When I previously wrote about my favorite films of 2017 here on Metro.Style, I had not had the chance to watch Guillermo Del Toro's The Shape of Water. So let me just state right off that it's now my bet for winning Best Picture at the Oscars. I've been a fan of Del Toro since Pan's Labyrinth and Hellboy, but felt that when you gave him too big a budget, he would go overboard with the effects and possess a weaker grip on the storytelling - Pacific Rim and Crimson Peak being the examples. But ironically, with a more modest budget, he's forced to rely on his genius; and The Shape of Water is proof of that.

 

 

It's easy to categorize this film as a fantasy drama that's set against the Cold War hysteria of 1962, and pairs a mute cleaning woman (Sally Hawkins as Elisa) with an otherworldly merman (Doug Jones) who was captured in the Amazon, and held captive in a Baltimore military facility. There's a villain in the piece, an ex-military officer named Strickland (Michael Shannon) who's in charge of the facility and at one point, seeks to cut up the creature because it exists as something they don't understand and can't put to any military use. But to just leave one's description of the film at that would be like saying a Ferrari is just a car.

 

 

What's beautifully pitched and resonant for today, is how within the 1962 setting, it's about a band of misfits, those marginalized by society, working together, and seeking redemption and love. Elisa is a mute, who the higher-ups in the facility generally ignore; except for her best friend at work Delilah (Octavia Spencer).
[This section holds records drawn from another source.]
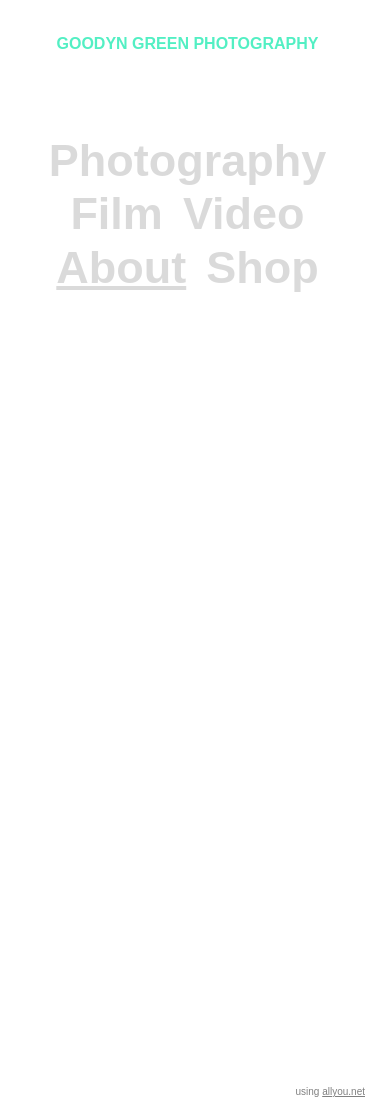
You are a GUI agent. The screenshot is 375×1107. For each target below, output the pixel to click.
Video (244, 213)
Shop (262, 267)
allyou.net (343, 1091)
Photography (188, 160)
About (121, 267)
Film (116, 213)
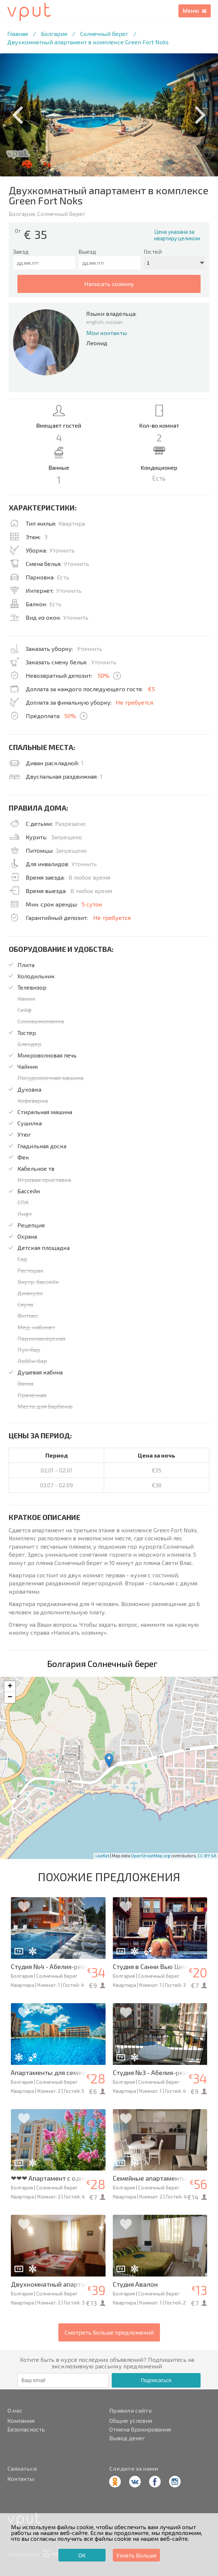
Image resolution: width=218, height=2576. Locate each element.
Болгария (54, 33)
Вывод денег (127, 2438)
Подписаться (156, 2380)
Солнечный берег (104, 33)
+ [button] (10, 1686)
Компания (20, 2421)
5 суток (92, 904)
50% (104, 675)
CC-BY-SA (207, 1855)
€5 (151, 688)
Delilah herself is a black woman, stuck in a marriage where her husband ignores her. Then there's Elisa's neighbor at the seedy apartments they rent on top of a cinema, the commercial artist Giles (Richard Jenkins), himself a lonely gay man. And of course, the biggest misfit of all is the merman. When a relationship is forged between Elisa and the entrapped creature, we know that this is soulmate finding improbable soulmate.

 

 

The world-building, the cinematography, Desplat's lush musical score, the references to old Hollywood, the special effects, the little touches to establish the personalities of the cast, and the terrific ensemble acting, they all point to a Del Toro very much in control of his 'universe' and treating us to old-school filmmaking with a very modern twist. An element of this modernity is the frankness with which subjects like sex and racial discrimination are addressed within the film.

I loved Three Billboards and Call Me By My Name, as they had great stories and performances. But if you ask me which film of 2017 rekindles that belief that movies are magic, and had me transfixed and transported to a familiar, but different, world for two hours, it would be The Shape of Water.